Boomer was a healthy and had no behavioral issues but was starting to get a little sad about be shuffled around so much. Luckily, he got some much needed TLC in his new foster home, however, his forever home still evaded this small pup.
A Forever Home at Last!
Finally, someone showed interest and wanted to meet Boomer. After what had seemed like forever but was only actually three months, had Boomer’s ship come in? Everyone was excited for Boomer and had all their paws crossed this would work out.
The day finally came and as soon as the door opened, Boomer bounded into happily greet everyone. He immediately went to the children – Boomer loves kids – and gave them a sniff. They giggled and started bringing him toys and showing him his new bed. Oh, he loved the new bed.

Provided material |

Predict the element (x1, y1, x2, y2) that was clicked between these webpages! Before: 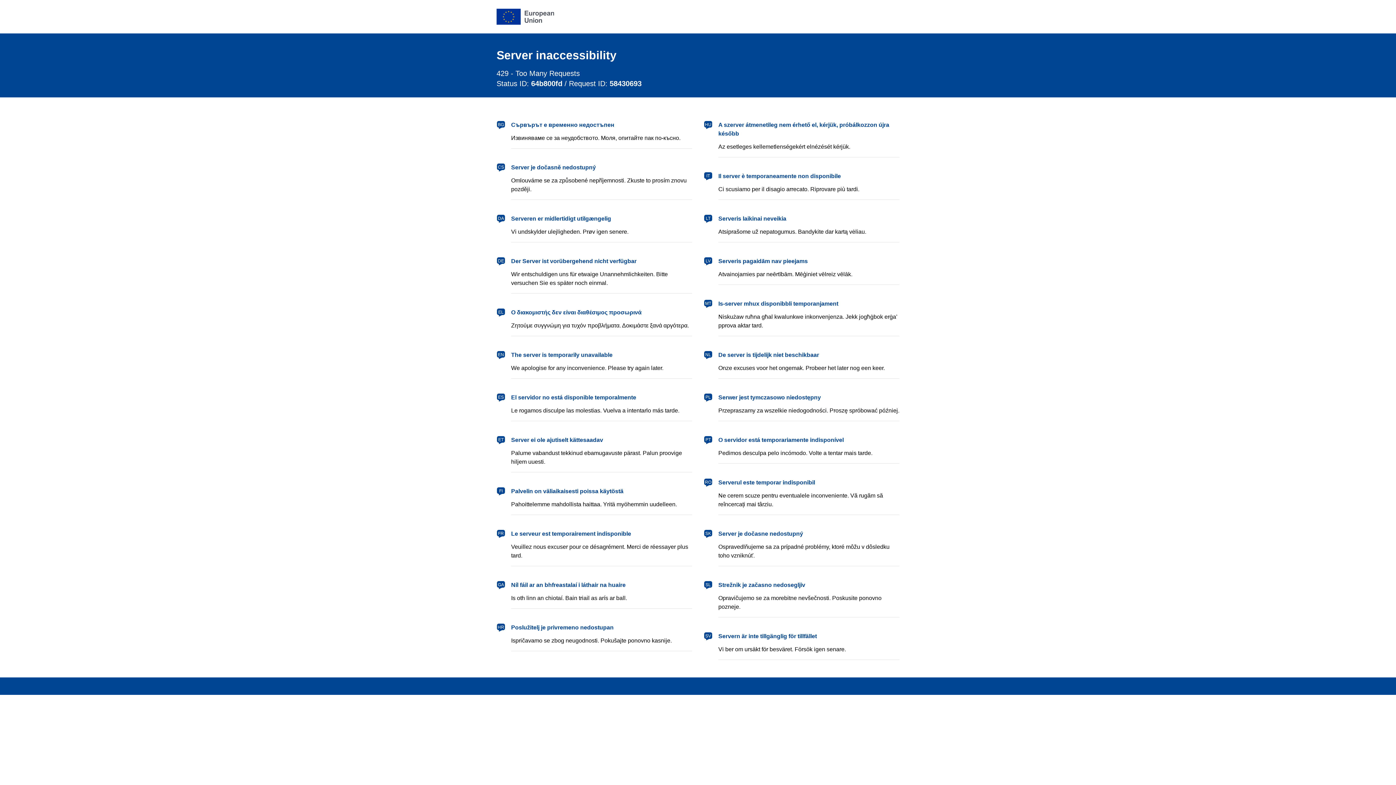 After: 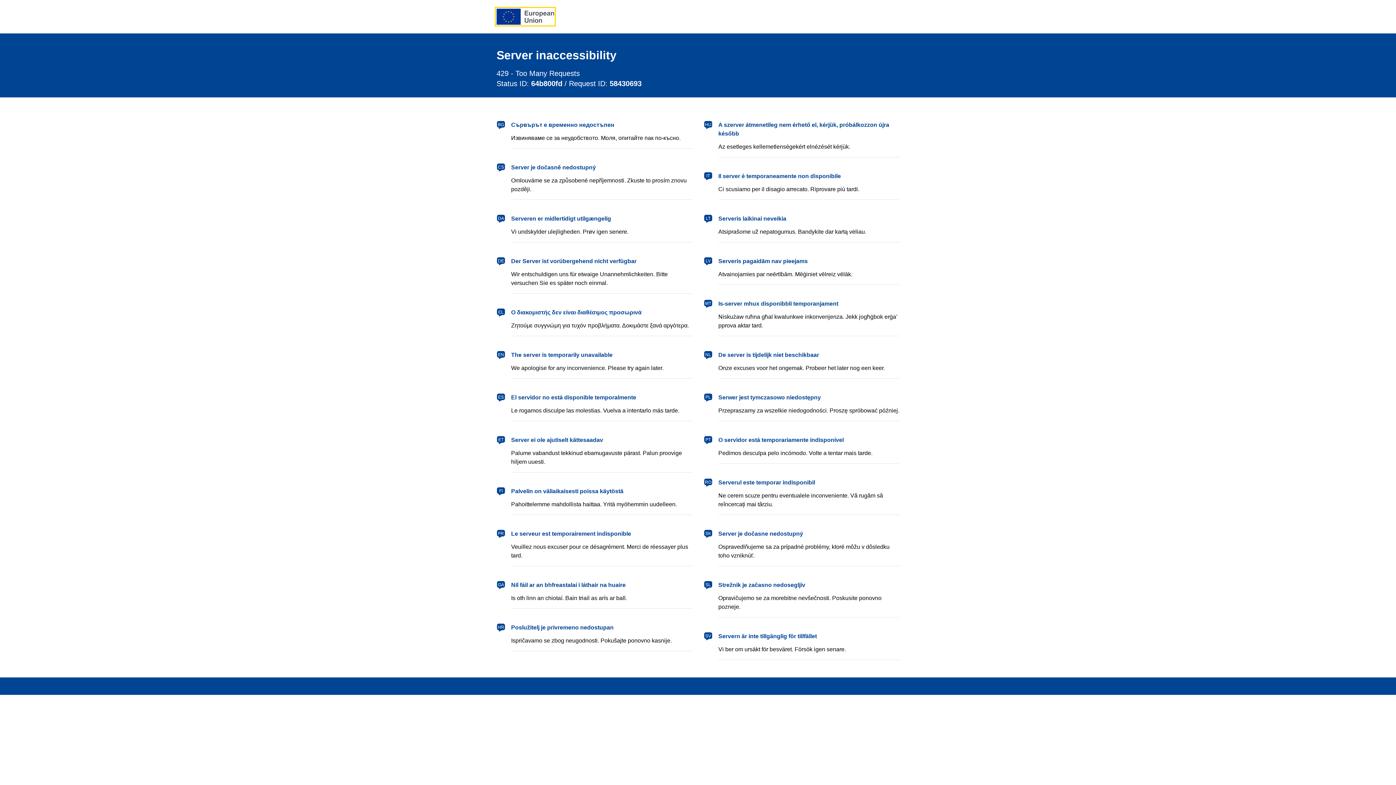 Action: bbox: (496, 8, 554, 24) label: European UnionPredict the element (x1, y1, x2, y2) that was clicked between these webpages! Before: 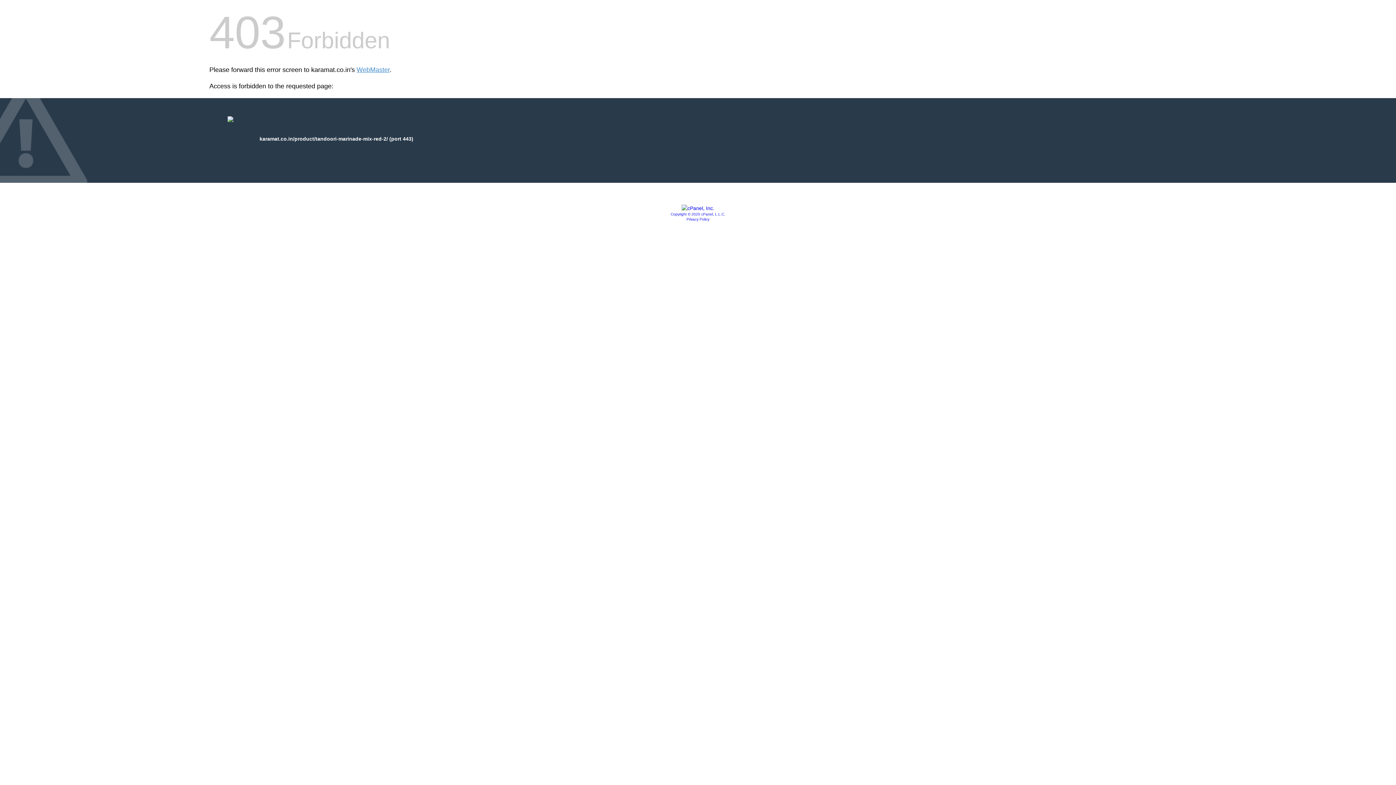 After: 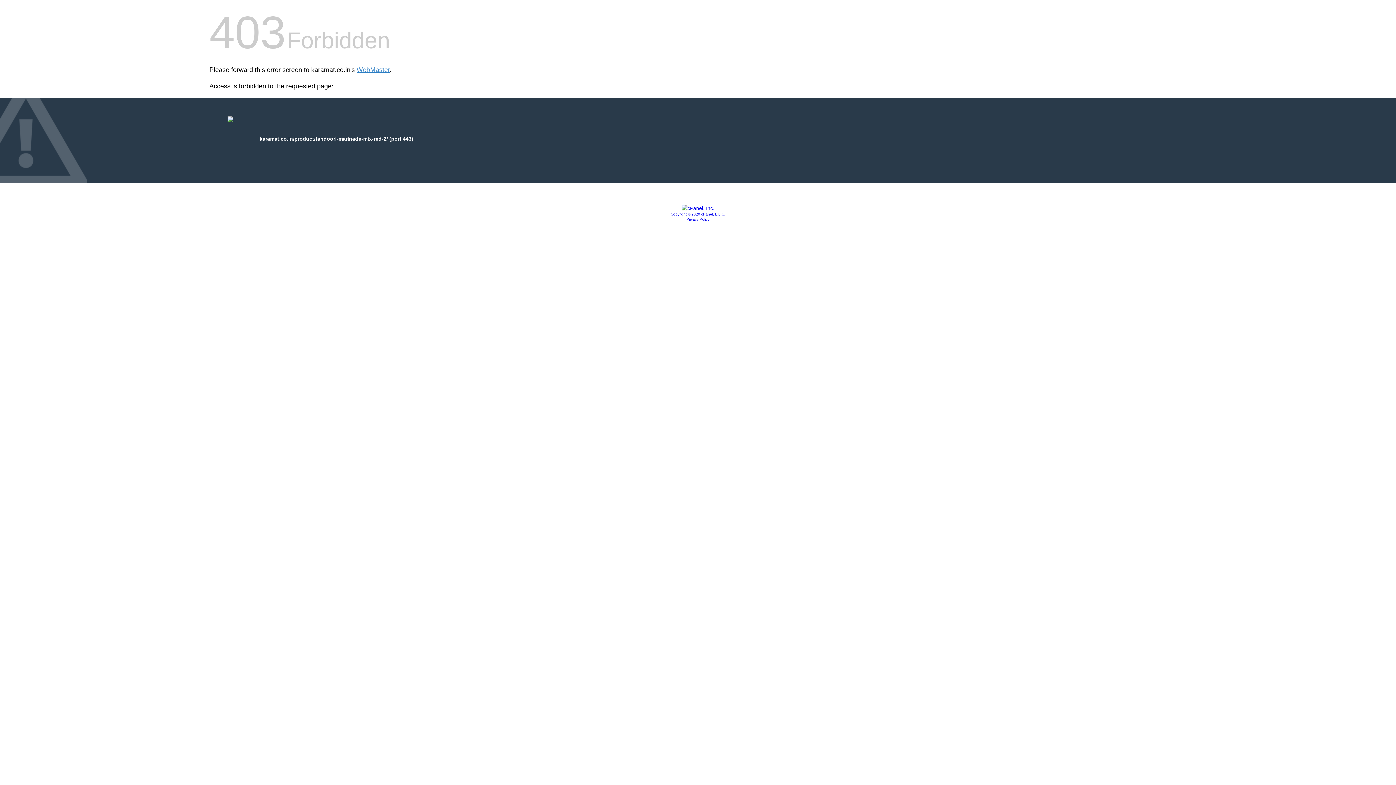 Action: bbox: (681, 205, 714, 211)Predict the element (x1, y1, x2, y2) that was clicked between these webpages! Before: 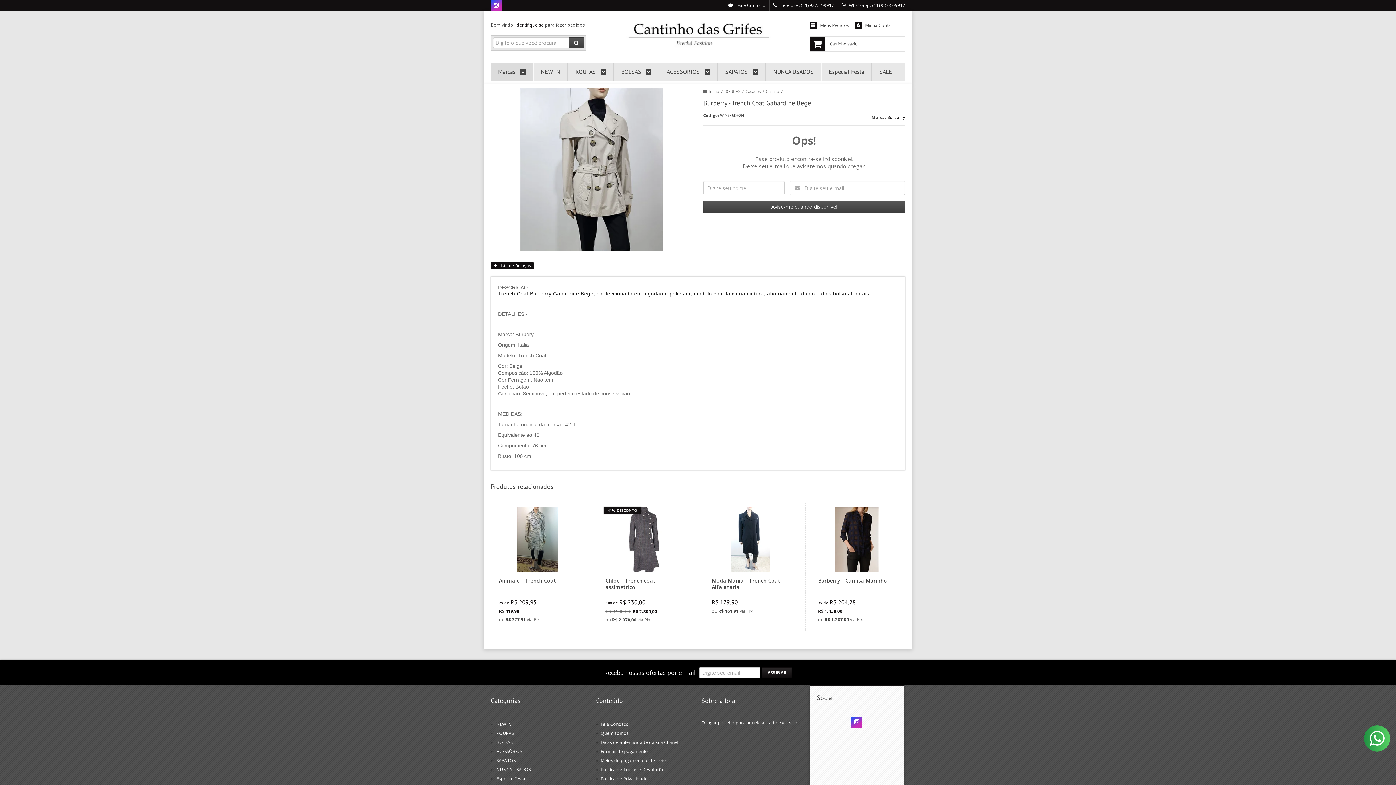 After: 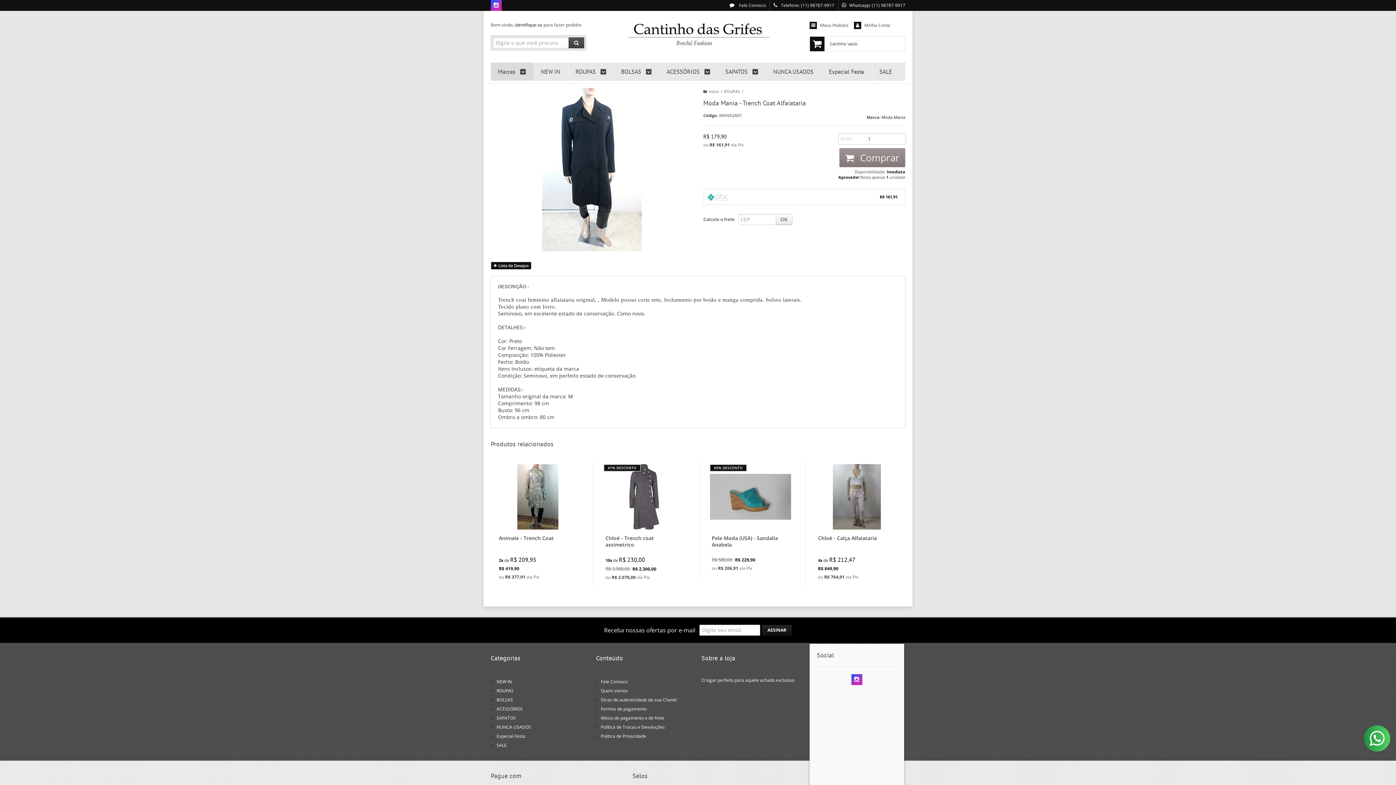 Action: bbox: (730, 582, 770, 594) label: Ver maisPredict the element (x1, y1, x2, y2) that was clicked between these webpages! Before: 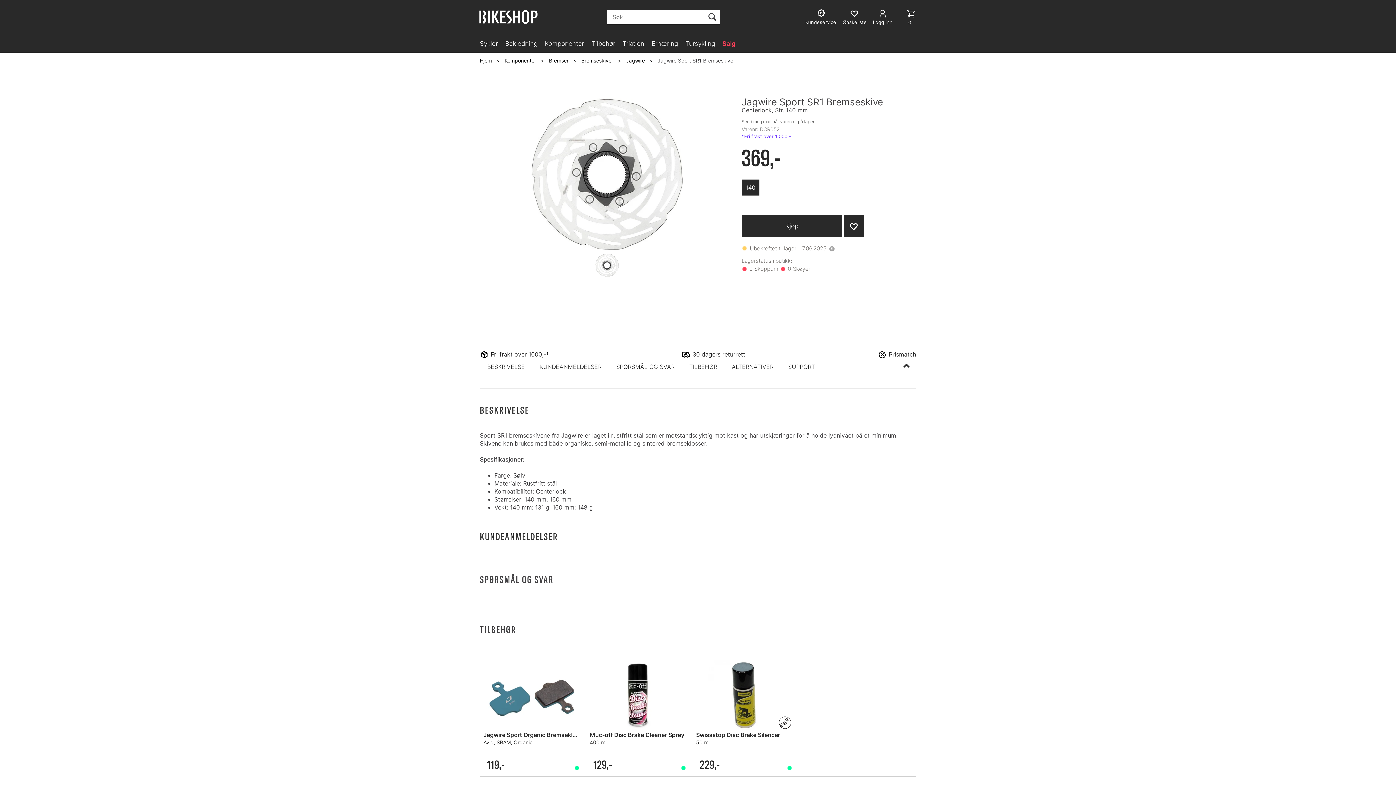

Direction A | Reproduce the passage about Boomer verbatim, giving everything from "Finally, someone showed" down to "the new bed.".
Direction B | In the passage about Boomer, how much time had actually passed before someone showed interest in meeting him?
Direction C | Extend the account of Boomer's adoption, starting after its final sentence.

Task answer A |
Finally, someone showed interest and wanted to meet Boomer. After what had seemed like forever but was only actually three months, had Boomer’s ship come in? Everyone was excited for Boomer and had all their paws crossed this would work out.
The day finally came and as soon as the door opened, Boomer bounded into happily greet everyone. He immediately went to the children – Boomer loves kids – and gave them a sniff. They giggled and started bringing him toys and showing him his new bed. Oh, he loved the new bed.

Task answer B | Three months.

Task answer C |
The Power of Fostering
Without all the kind people who stepped in to foster Boomer, this poor pup’s fate could have been very different. While putting up a “free to a good home” ad might seem like an innocent action when looking for a new home for your pet, more often than not, these sort of advertisements can lead your beloved animal into the hands of someone with cruel intentions. In the area of Florida where Boomer lived, for example, dogs of his breed are easy prey for the dog fighting industry. Rather than giving up on Boomer when they struggled to find him a forever home, the kind people who volunteered to foster him helped ensure this pup would have a happy, loving life – they may have even saved his life.
If you are not in the position to permanently adopt a pet but would like to help homeless animals in need, you should consider fostering. There are so many animals, like Boomer, who just need a little more time to find the perfect homewho are never given this chance in overcrowded shelters. It is a short-term commitment that can lead to a lifetime of happiness for a needy animal. To learn more about fostering an animal, contact your local rescue shelter.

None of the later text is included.